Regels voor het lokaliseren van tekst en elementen

- - -

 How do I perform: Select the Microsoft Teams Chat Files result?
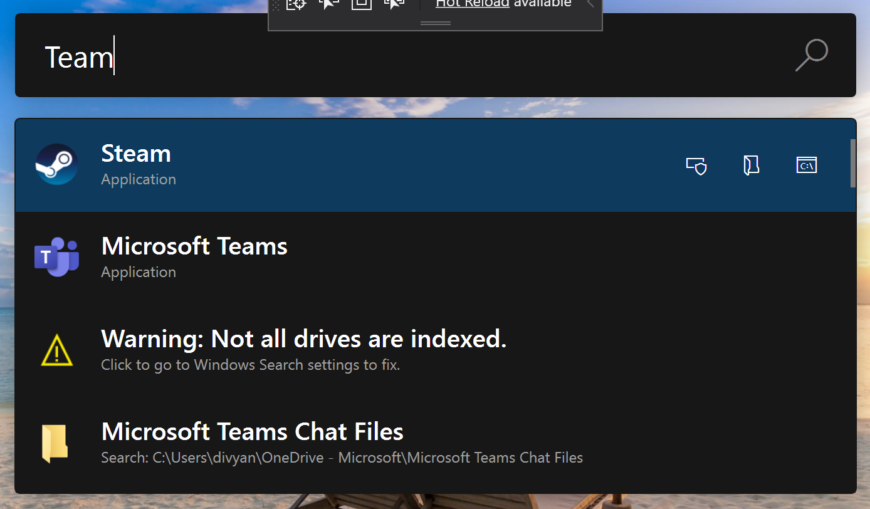pos(252,431)
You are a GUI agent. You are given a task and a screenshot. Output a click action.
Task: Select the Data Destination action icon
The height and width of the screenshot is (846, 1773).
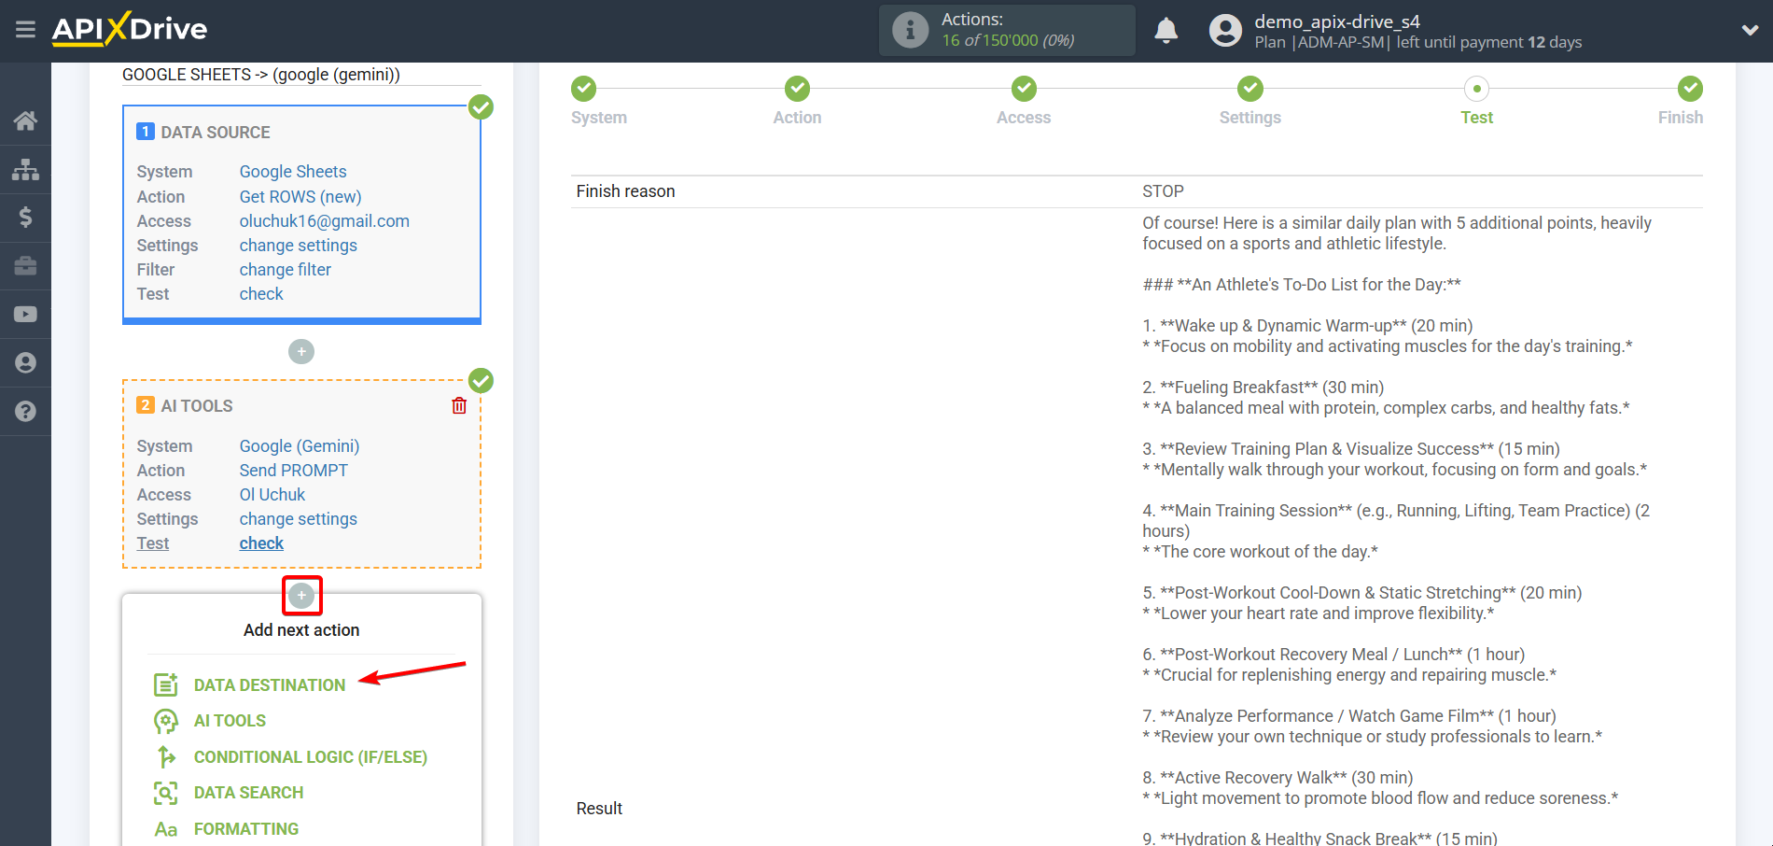click(166, 684)
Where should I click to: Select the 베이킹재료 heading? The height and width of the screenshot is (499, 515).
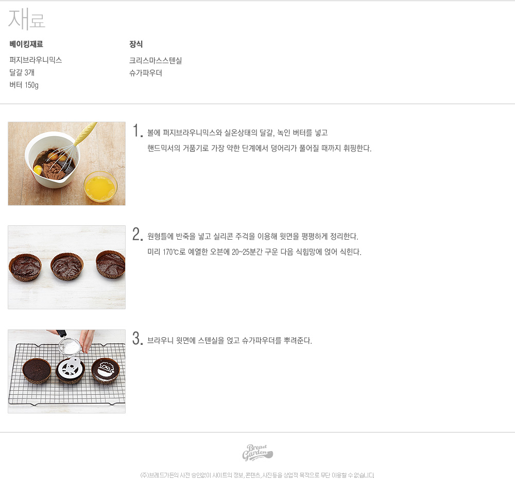pyautogui.click(x=26, y=44)
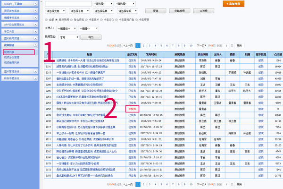This screenshot has height=189, width=283.
Task: Click the search text input field
Action: coord(68,3)
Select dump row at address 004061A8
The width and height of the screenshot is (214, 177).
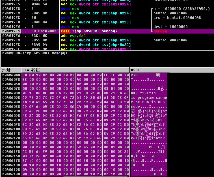tap(11, 174)
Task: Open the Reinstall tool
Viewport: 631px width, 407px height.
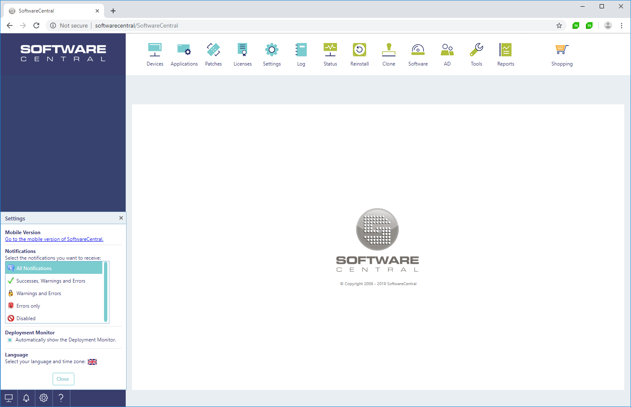Action: tap(359, 54)
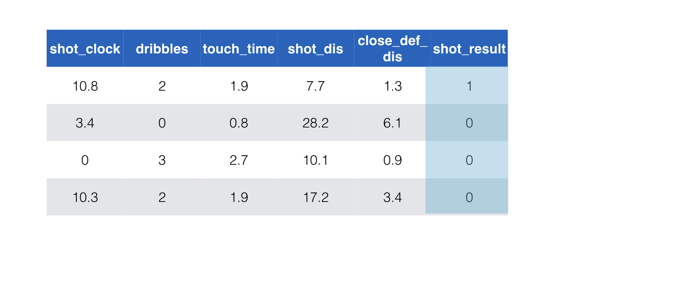
Task: Click the shot_clock value 3.4
Action: (85, 123)
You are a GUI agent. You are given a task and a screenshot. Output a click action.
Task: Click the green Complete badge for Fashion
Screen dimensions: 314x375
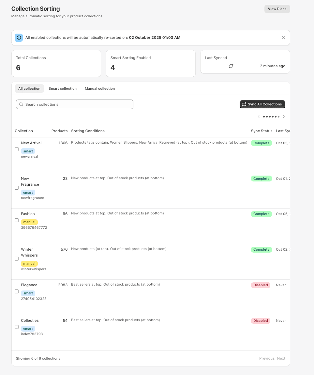[261, 214]
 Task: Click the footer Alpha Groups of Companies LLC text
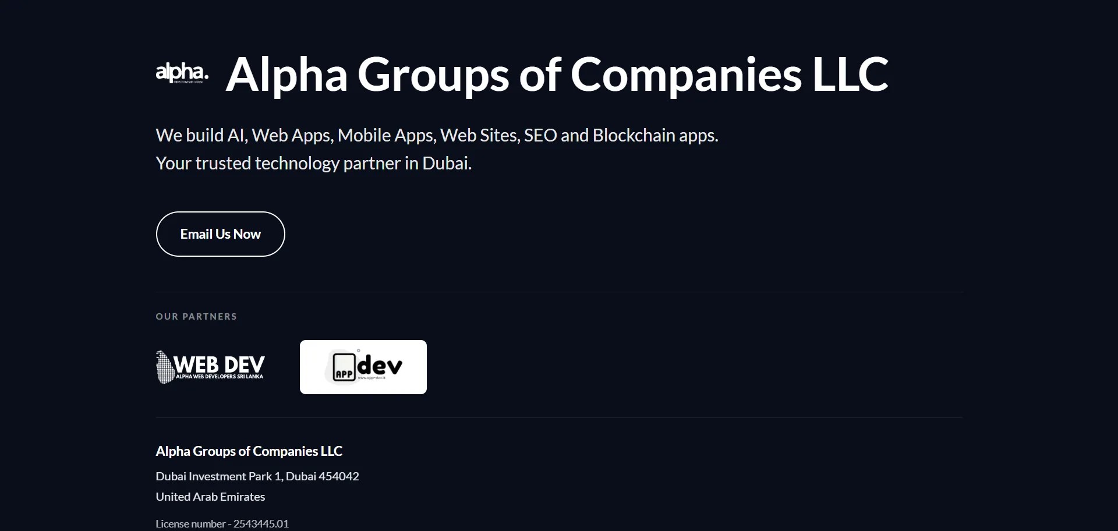[249, 451]
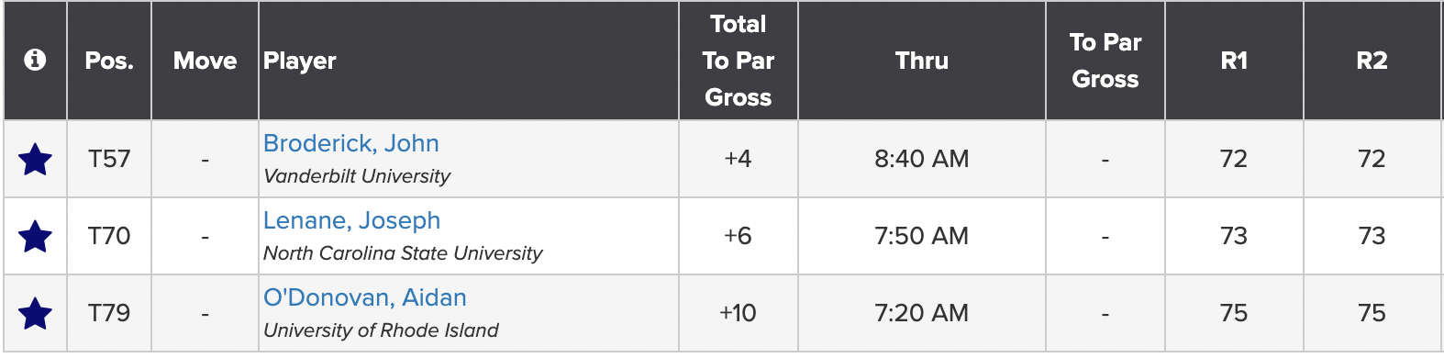1444x358 pixels.
Task: Click the info icon in table header
Action: tap(35, 61)
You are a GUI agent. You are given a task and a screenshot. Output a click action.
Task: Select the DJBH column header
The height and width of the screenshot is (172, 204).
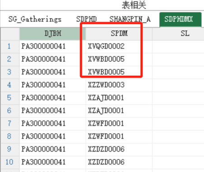point(52,33)
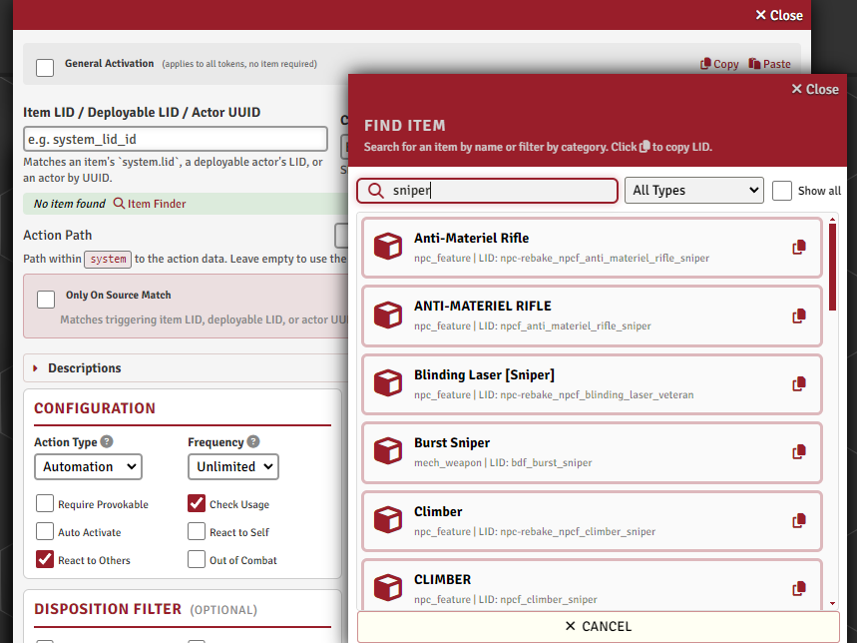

- - -

## DE OPDRACHT
Typ alle regels hierboven letterlijk over en laat de afbeeldingen weg.

## VOLLEDIG ANTWOORD
 How do I perform: Select the Microsoft Teams Chat Files result?
pos(252,431)
You are a GUI agent. You are given a task and a screenshot. Output a click action.
Task: Select the Data Destination action icon
The height and width of the screenshot is (846, 1773).
click(166, 684)
Where should I click to: Select the 베이킹재료 heading? The height and width of the screenshot is (499, 515).
pyautogui.click(x=26, y=44)
This screenshot has height=189, width=283.
Task: Click the search text input field
Action: coord(68,3)
Select dump row at address 004061A8
The width and height of the screenshot is (214, 177).
tap(11, 174)
Task: Open the Reinstall tool
Viewport: 631px width, 407px height.
Action: tap(359, 54)
Task: Click the shot_clock value 3.4
Action: (85, 123)
You are a GUI agent. You are given a task and a screenshot. Output a click action.
Task: Click the green Complete badge for Fashion
Screen dimensions: 314x375
[261, 214]
 Task: Click the footer Alpha Groups of Companies LLC text
[249, 451]
1444x358 pixels.
Task: Click the info icon in table header
Action: tap(35, 61)
You are a GUI agent. You are given a task and a screenshot. Output a click action.
Task: Select the DJBH column header
The height and width of the screenshot is (172, 204).
point(52,33)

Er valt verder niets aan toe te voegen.